An image-free reproduction of the data below is needed: print it exactly.

(Records drawn from a dataset)

---*---

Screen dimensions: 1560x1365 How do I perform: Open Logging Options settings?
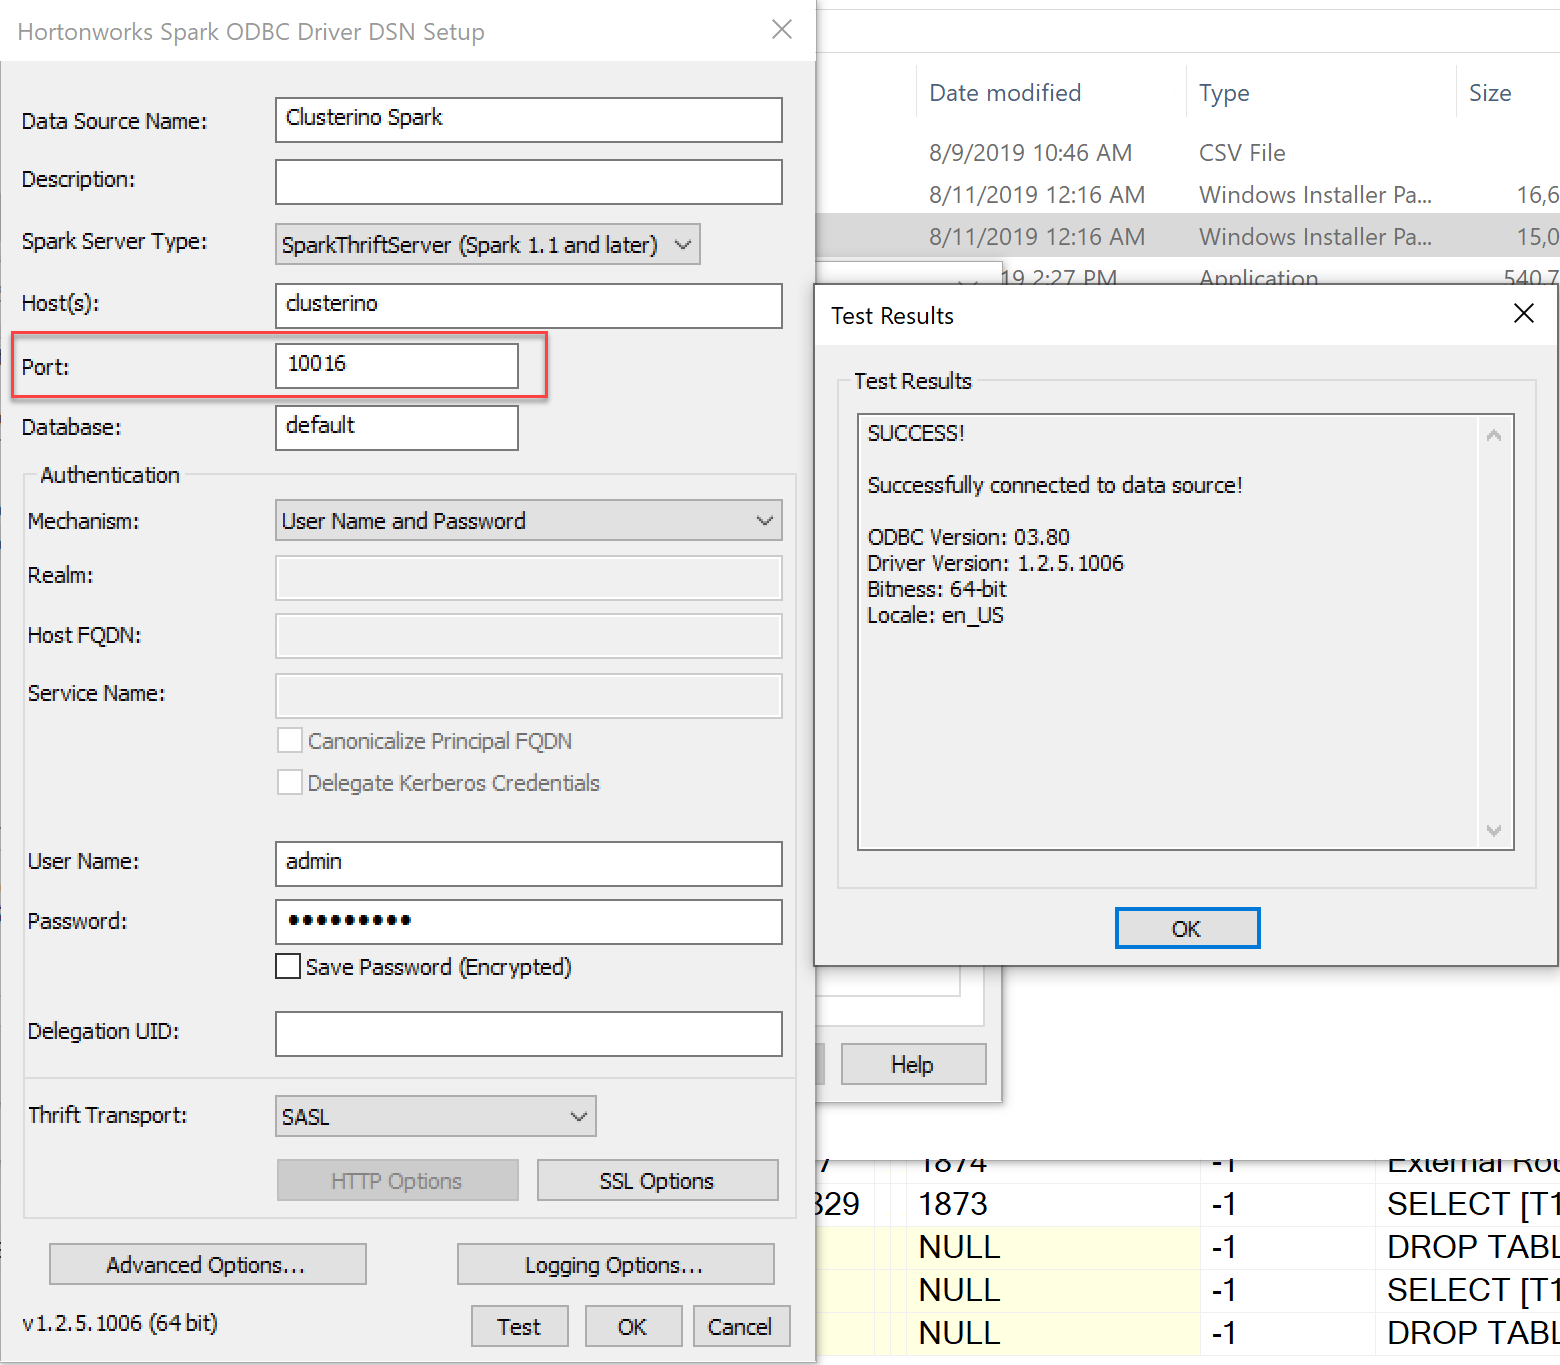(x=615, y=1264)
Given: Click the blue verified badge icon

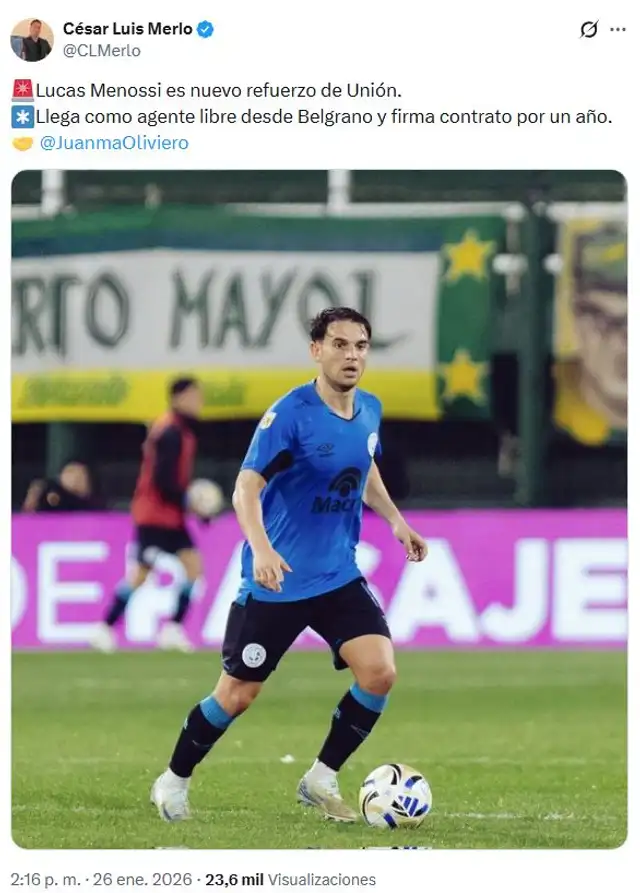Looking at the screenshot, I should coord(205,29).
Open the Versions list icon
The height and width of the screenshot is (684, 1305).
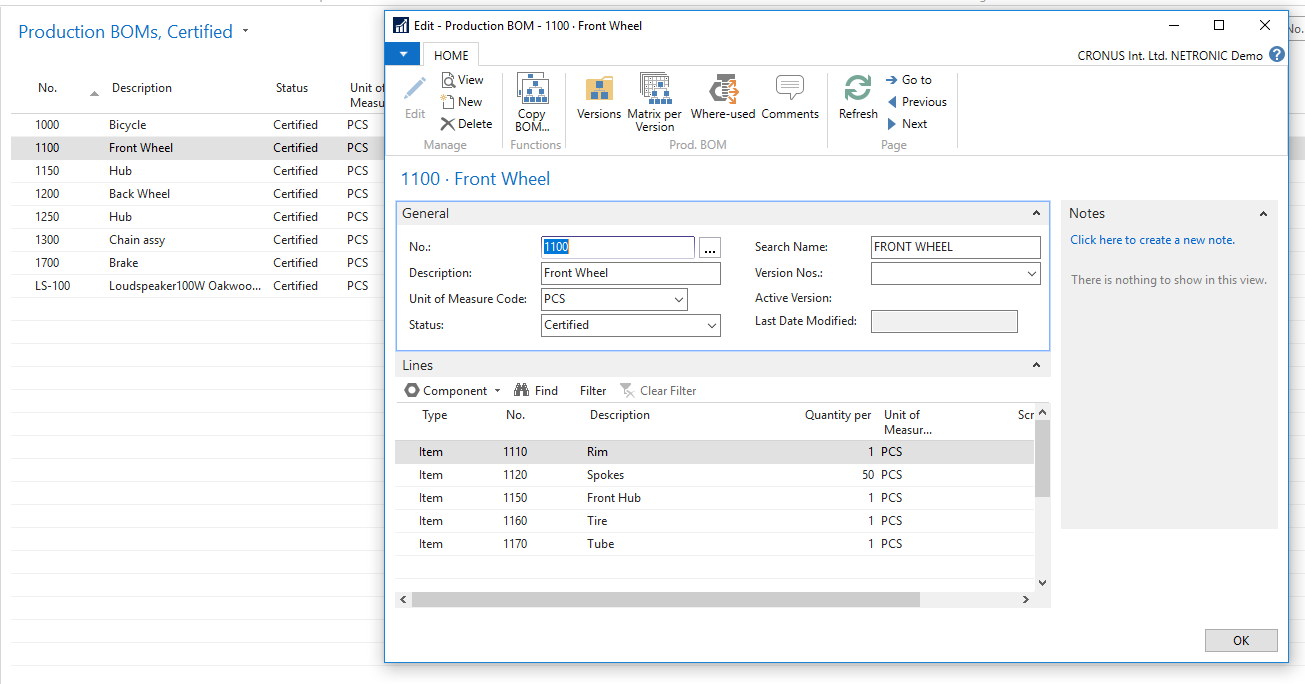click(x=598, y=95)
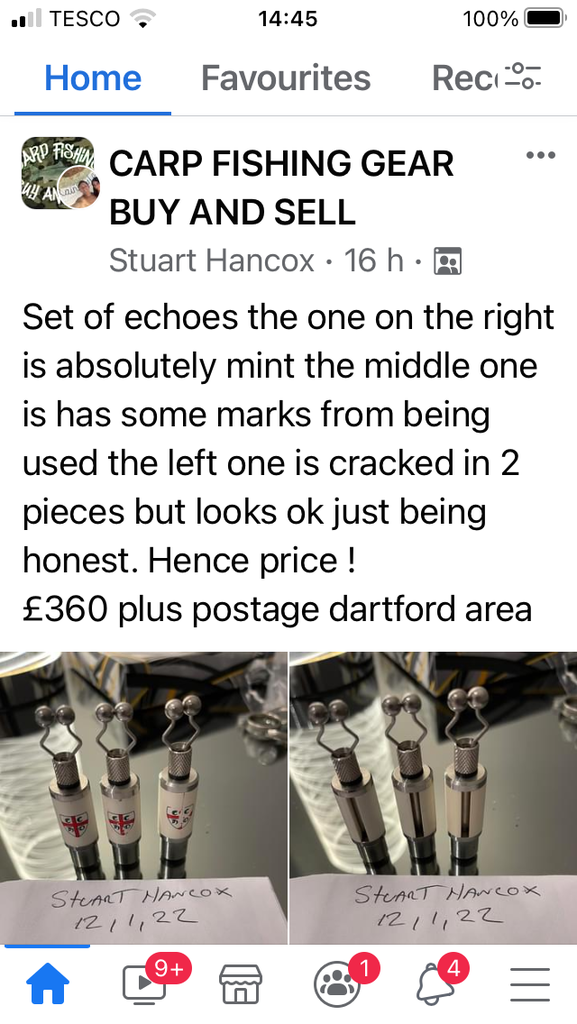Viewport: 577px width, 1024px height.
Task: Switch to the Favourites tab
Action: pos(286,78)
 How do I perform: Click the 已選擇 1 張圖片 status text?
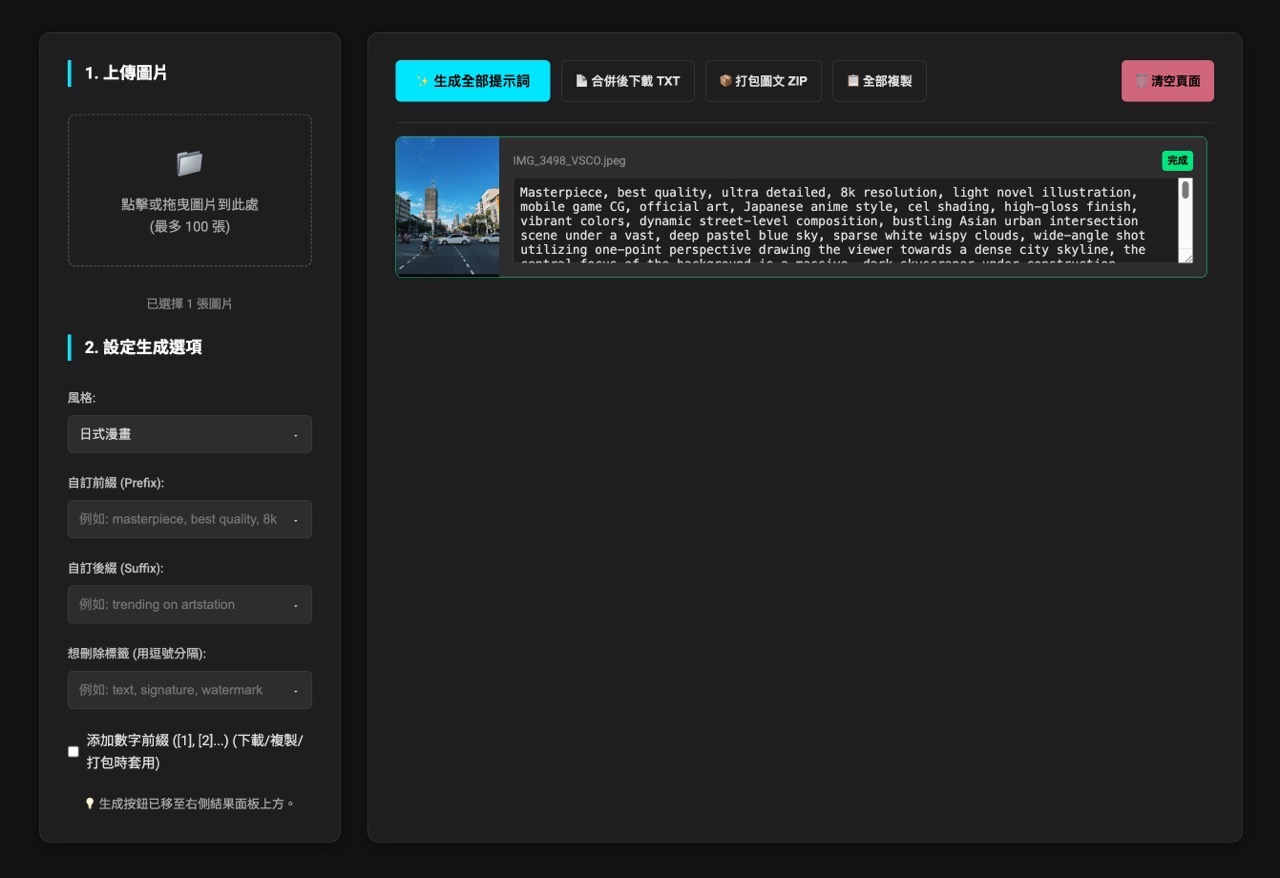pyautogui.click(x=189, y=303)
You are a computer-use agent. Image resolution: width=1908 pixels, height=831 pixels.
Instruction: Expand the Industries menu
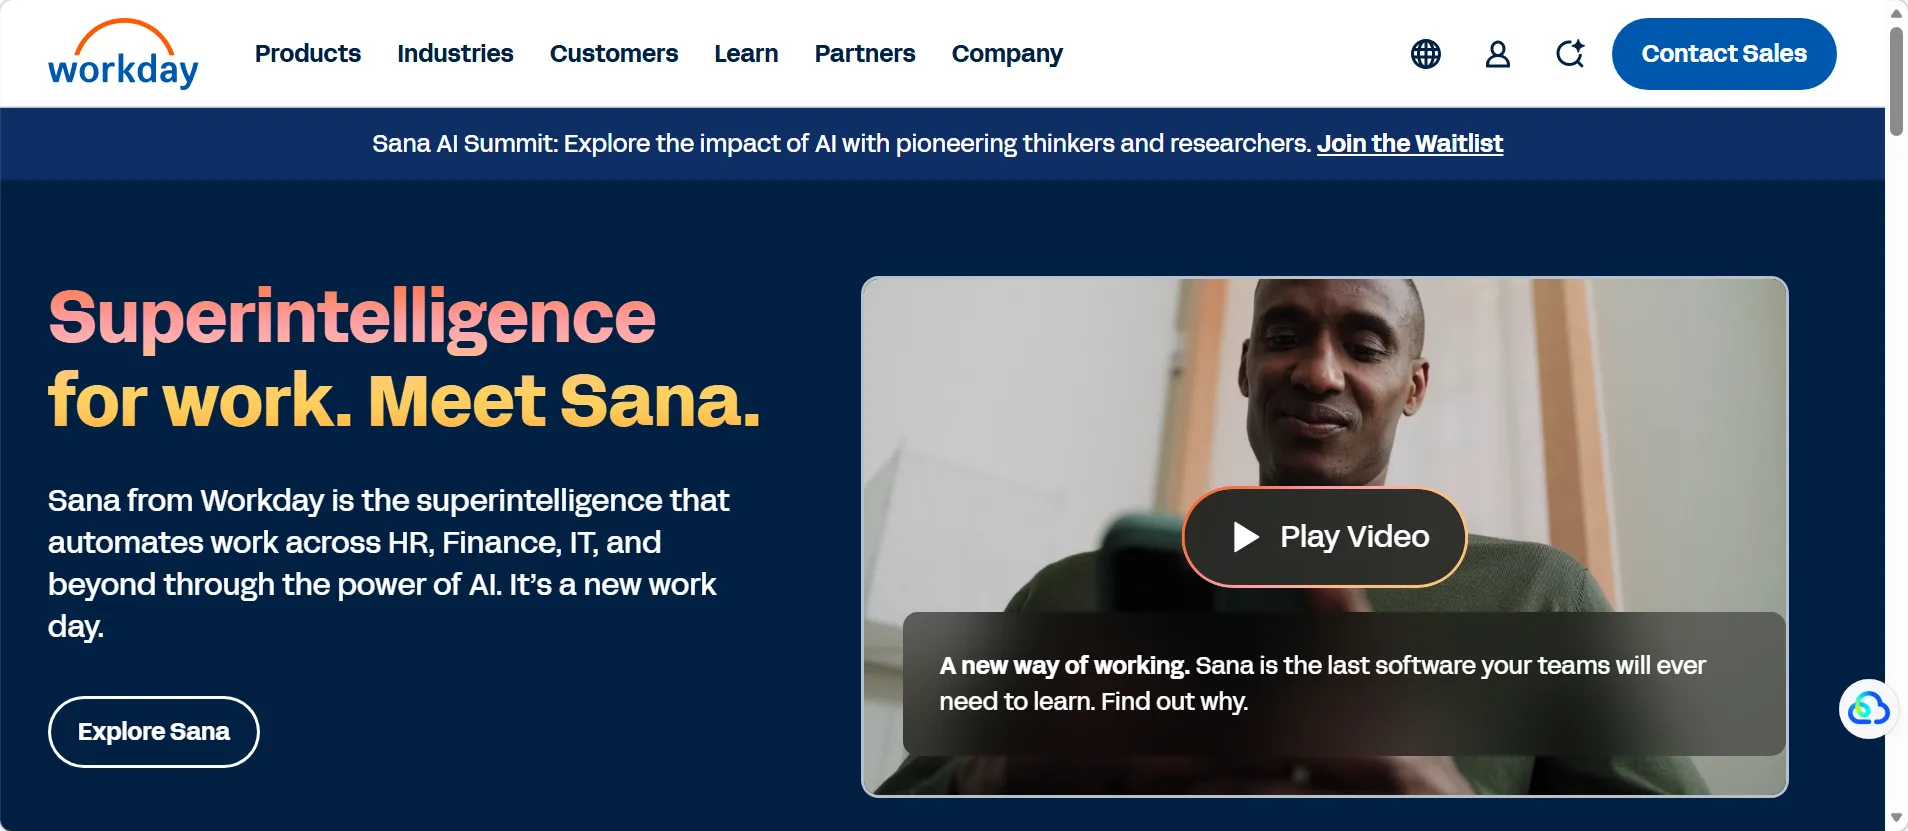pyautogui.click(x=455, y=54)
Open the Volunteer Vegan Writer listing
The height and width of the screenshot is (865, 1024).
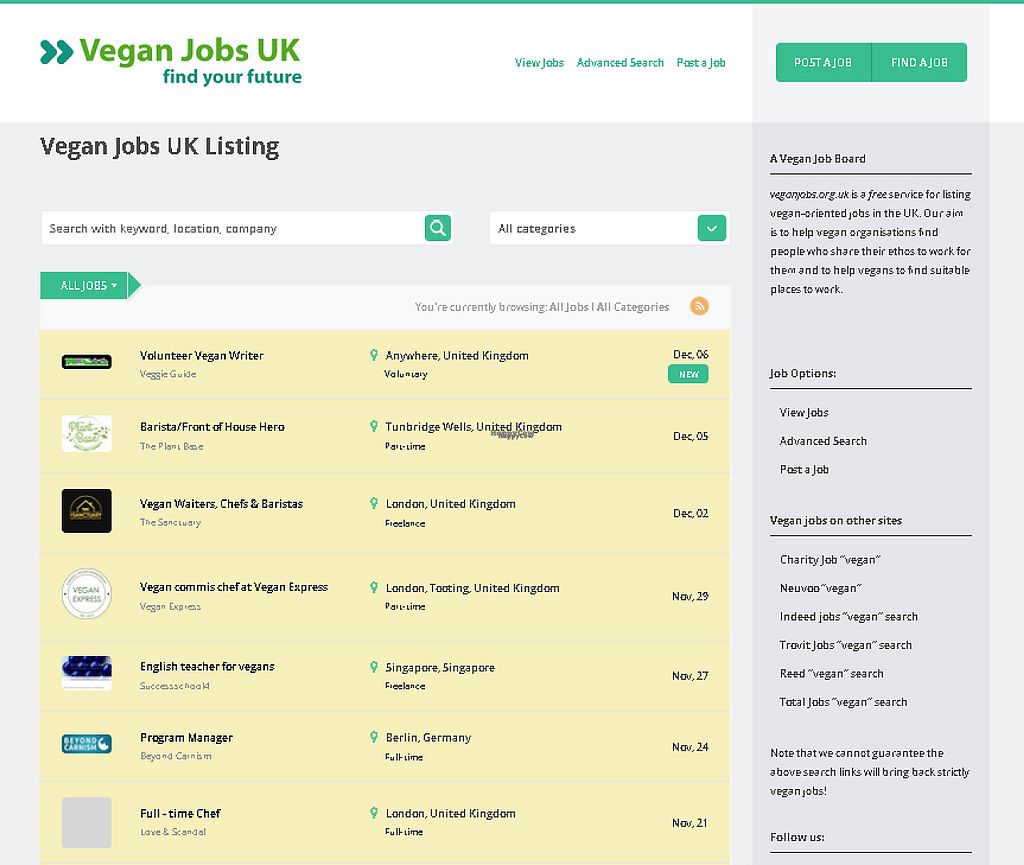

---*---

→ **Output for this exercise**:
Screen dimensions: 1560x1365 How do I perform: Open Logging Options settings?
(x=615, y=1264)
Given: Click the blue verified badge icon

Looking at the screenshot, I should coord(205,29).
Open the Versions list icon
The height and width of the screenshot is (684, 1305).
click(x=598, y=95)
Viewport: 577px width, 1024px height.
Task: Switch to the Favourites tab
Action: pos(286,78)
 How do I perform: Click the 已選擇 1 張圖片 status text?
pyautogui.click(x=189, y=303)
You are a computer-use agent. Image resolution: width=1908 pixels, height=831 pixels.
Instruction: Expand the Industries menu
pyautogui.click(x=455, y=54)
Open the Volunteer Vegan Writer listing
The height and width of the screenshot is (865, 1024).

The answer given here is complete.